• [ASSIGNMENT] The entries that follow include a run beginning at the line with "Image resolution: width=2500" and ending at the line with "Click the Microsoft Teams icon"; restate that run word for word and leave the rest out.

[Dataset entries]
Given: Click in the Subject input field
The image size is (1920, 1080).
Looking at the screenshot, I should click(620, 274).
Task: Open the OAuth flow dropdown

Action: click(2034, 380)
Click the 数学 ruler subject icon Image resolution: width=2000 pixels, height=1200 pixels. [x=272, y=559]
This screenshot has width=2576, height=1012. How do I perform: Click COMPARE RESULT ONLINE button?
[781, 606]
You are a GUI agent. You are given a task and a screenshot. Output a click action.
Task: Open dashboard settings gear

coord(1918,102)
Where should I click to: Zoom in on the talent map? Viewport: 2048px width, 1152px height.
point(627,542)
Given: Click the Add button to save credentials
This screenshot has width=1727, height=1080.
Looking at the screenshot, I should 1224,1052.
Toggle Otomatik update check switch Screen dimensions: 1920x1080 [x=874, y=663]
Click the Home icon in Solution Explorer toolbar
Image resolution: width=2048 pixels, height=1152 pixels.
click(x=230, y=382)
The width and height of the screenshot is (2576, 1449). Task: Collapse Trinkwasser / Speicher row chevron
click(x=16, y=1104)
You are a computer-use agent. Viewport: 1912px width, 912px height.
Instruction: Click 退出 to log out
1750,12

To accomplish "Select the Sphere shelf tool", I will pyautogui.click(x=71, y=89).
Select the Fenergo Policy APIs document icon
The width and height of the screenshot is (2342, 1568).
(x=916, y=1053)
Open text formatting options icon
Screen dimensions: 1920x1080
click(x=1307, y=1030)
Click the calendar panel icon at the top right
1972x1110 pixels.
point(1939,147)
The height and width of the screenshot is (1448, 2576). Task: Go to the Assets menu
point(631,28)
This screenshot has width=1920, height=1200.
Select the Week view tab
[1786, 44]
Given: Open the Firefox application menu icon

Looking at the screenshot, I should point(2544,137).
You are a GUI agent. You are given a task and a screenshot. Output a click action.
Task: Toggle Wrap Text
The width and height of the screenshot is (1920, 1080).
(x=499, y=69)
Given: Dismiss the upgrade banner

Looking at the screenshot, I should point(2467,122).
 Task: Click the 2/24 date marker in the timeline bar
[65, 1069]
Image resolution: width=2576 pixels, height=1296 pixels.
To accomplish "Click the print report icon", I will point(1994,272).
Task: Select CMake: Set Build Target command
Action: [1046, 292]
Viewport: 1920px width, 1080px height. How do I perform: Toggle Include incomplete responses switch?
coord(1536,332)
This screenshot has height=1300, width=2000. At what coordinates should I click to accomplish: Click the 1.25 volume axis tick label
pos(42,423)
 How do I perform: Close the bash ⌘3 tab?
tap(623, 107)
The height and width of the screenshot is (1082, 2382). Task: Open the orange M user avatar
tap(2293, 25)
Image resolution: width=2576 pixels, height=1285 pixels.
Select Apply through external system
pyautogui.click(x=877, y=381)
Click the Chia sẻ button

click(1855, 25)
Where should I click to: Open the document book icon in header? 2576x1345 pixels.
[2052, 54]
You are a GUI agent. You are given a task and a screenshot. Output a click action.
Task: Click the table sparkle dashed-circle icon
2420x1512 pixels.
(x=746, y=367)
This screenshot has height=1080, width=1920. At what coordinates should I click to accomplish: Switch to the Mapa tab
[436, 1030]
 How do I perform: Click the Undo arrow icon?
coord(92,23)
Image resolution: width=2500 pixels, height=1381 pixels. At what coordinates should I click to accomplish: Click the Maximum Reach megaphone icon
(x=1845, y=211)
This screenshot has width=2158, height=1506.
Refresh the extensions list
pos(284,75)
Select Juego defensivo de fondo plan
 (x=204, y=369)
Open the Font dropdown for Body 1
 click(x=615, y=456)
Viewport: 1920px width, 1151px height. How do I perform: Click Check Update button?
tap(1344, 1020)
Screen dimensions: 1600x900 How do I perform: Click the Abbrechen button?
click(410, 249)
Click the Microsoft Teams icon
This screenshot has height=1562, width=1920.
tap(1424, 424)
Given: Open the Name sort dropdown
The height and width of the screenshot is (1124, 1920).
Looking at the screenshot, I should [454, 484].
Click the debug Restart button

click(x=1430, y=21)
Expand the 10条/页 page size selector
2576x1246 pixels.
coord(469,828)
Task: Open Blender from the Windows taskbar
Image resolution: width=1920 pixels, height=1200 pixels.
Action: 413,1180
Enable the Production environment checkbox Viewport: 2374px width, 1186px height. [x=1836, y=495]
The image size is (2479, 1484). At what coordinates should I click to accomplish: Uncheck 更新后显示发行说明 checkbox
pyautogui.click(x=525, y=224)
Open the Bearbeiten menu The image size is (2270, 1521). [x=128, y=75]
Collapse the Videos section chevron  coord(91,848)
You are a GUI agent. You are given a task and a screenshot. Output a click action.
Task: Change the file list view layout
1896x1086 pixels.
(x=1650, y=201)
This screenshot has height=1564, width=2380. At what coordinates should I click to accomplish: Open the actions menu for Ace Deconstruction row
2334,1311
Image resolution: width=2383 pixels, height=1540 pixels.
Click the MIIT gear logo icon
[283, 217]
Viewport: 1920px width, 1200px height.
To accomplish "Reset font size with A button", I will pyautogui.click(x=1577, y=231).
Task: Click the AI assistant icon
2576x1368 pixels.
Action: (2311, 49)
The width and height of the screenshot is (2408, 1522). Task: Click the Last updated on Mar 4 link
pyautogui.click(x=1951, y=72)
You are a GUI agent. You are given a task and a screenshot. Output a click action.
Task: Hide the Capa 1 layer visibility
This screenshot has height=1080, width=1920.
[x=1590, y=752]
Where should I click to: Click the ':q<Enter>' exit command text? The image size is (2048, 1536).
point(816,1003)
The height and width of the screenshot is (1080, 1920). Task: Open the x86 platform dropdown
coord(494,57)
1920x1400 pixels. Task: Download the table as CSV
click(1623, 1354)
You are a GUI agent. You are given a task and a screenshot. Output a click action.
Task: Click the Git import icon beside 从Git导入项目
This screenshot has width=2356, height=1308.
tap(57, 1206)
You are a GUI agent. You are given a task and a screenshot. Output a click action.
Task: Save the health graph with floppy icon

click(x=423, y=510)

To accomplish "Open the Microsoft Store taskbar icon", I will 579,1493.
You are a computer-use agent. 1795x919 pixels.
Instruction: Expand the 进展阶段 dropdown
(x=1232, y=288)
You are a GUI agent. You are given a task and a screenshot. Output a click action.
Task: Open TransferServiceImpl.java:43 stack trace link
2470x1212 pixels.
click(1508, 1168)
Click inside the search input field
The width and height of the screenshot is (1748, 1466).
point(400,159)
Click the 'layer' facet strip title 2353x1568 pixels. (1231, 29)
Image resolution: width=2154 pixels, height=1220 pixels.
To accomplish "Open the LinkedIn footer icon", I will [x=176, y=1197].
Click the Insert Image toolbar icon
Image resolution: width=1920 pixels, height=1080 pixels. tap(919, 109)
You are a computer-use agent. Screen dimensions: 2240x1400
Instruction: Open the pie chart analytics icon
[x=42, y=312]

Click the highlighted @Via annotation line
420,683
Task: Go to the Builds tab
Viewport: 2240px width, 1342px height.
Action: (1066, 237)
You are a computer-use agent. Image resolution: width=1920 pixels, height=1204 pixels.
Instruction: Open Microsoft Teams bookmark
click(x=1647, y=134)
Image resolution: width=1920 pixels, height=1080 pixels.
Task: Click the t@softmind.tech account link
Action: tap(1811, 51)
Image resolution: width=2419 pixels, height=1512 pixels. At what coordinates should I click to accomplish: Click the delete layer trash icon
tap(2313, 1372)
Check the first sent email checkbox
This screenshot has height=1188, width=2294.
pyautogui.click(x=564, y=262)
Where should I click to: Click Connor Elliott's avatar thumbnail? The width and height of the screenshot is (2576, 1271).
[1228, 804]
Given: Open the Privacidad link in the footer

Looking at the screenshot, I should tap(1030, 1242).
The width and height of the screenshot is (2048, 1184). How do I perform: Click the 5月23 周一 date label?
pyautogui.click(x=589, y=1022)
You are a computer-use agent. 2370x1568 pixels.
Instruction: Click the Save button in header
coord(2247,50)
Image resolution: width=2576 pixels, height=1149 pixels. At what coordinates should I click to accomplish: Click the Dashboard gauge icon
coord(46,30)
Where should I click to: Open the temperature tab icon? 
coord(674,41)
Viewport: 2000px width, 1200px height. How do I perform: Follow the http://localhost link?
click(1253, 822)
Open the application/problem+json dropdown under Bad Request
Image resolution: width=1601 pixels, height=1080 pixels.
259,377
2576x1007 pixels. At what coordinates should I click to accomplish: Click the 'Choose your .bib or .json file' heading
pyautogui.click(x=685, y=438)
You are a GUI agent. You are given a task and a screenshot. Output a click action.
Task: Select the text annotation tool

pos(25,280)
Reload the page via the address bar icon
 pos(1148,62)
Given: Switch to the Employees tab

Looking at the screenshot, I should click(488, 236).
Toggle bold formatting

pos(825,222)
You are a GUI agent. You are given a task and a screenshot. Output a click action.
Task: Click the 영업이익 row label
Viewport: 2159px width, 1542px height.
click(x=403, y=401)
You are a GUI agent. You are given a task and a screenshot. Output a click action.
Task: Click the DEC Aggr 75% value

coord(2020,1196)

• [FINISHED EXERCISE]
Image resolution: width=2500 pixels, height=1381 pixels. At what coordinates should I click to accomplish: Click the Maximum Reach megaphone icon
(x=1845, y=211)
This screenshot has width=2158, height=1506.
Refresh the extensions list
pos(284,75)
Select Juego defensivo de fondo plan
 (x=204, y=369)
Open the Font dropdown for Body 1
 click(x=615, y=456)
Viewport: 1920px width, 1151px height. How do I perform: Click Check Update button?
tap(1344, 1020)
Screen dimensions: 1600x900 How do I perform: Click the Abbrechen button?
click(410, 249)
Click the Microsoft Teams icon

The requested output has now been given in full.